Донован закрыл глаза и шумно вздохнул.
— Прости, что я упомянул ее, Роджер, — промолвил Симбал.
— Пустяки, — отозвался Донован. — Я все время думаю о ней. — Он потряс головой, словно прочищая засорившиеся извилины. — Теперь Лесли стала для меня чем-то вроде Единорога или Грааля. Возможно, она просто никогда не существовала на свете, и мы с тобой просто ее выдумали.
Сказав это, он завел двигатель.
— Дело идет к вечеру, а мы так и не разобрались до конца с делами, — заметил он, развернувшись и взяв курс на Грейсток. — Итак, что у нас с этой женщиной, Моникой... Как ее?
— Старр. Моника Старр. Что тебя интересует?
— У тебя с ней по-прежнему что-то есть?
— У нее был роман с Питером Карреном.
— Ты мне сказал, что Каррен мертв. Она любила его?
— Не знаю.
— А тебя она любит?
— Не думаю, что это имеет какое-то значение.
Донован расхохотался, глядя на Симбала.
— Узнаю старину Тони. Он, как и прежде, любит их и все равно бросает. Ну что ж, в таком случае все в порядке, а то я чуть было не засомневался. Кто знает, какие карты припрятаны в рукаве у дяди Макса? Мне плевать, что ты когда-то работал на него. Сейчас ты работаешь на меня, и я ни за что не поверю, будто ему по душе, что ты крутишься на его территории.
— Какое отношение ко всему этому имеет Моника? Вопрос Симбала не понравился Доновану, и он не стал это скрывать.
— У каждого есть свои “белые пятна”, Тони. У тебя такое тоже есть. Это — Макс. Тебе не приходило в голову, что он специально подставил тебе эту Монику?

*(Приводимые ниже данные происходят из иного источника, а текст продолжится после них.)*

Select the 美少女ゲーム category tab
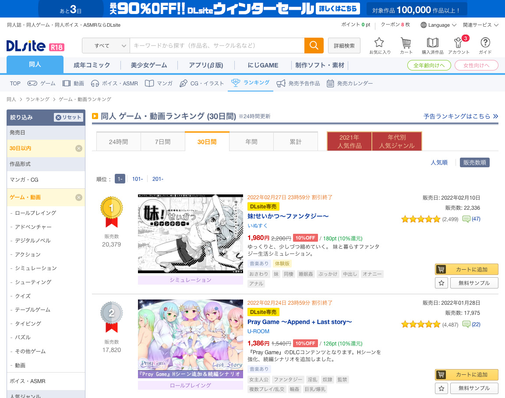Screen dimensions: 505x398 (x=149, y=65)

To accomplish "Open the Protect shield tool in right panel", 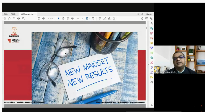I will tap(152, 67).
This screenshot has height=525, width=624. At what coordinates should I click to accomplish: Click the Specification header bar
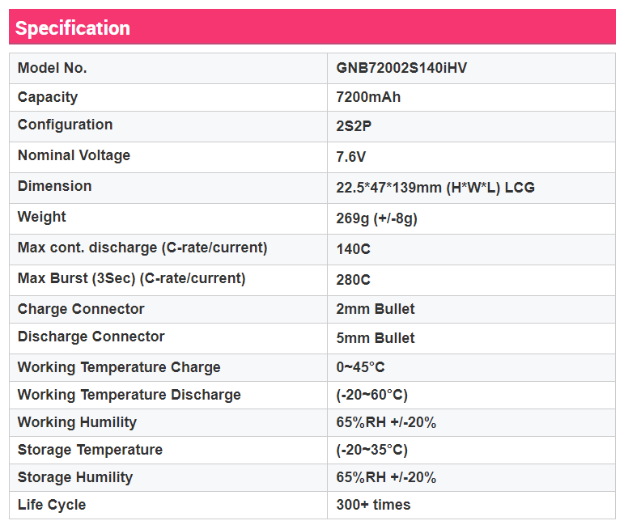click(x=312, y=28)
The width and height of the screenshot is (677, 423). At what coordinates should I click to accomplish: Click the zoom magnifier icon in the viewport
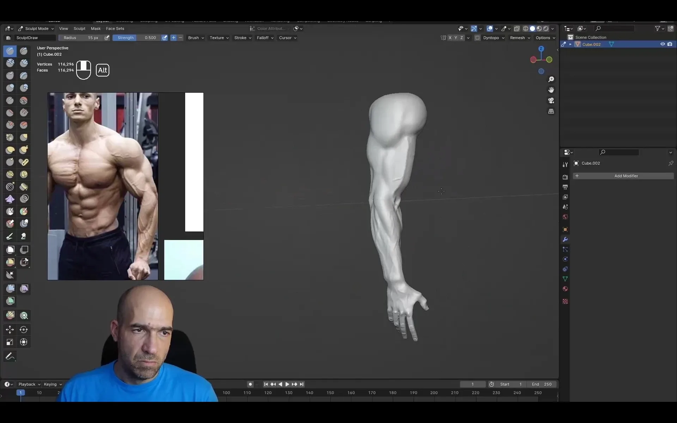point(551,79)
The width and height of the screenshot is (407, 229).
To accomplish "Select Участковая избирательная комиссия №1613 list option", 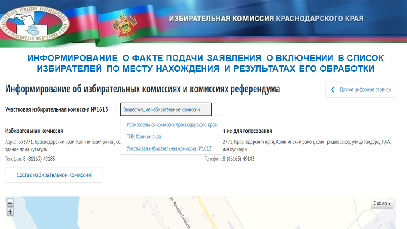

Холодок, появившийся внизу живота у Симбала, когда он накануне вечером увидел Монику на пороге дома Макса Треноди, перерос в отвратительное ощущение тошноты, подступающей к горлу.
— В чем дело, Тони? — участливо осведомился Донован. — Ты неважно выглядишь.
Симбал решил, что с этим пора покончить.
— Я никогда не думал, что мне придется произносить такие слова, но, похоже, Макс ведет со мной нечистую игру. Сначала он изображает из себя паиньку, эдакого доброго дядюшку, за которого я его всегда принимал. Затем он подсылает ко мне Монику, и мы с ней даем жару. Далее он говорит мне: пользуйся ее услугами, приятель, — она станет твоим проводником в святилище связанных между собой федеральных компьютерных сетей.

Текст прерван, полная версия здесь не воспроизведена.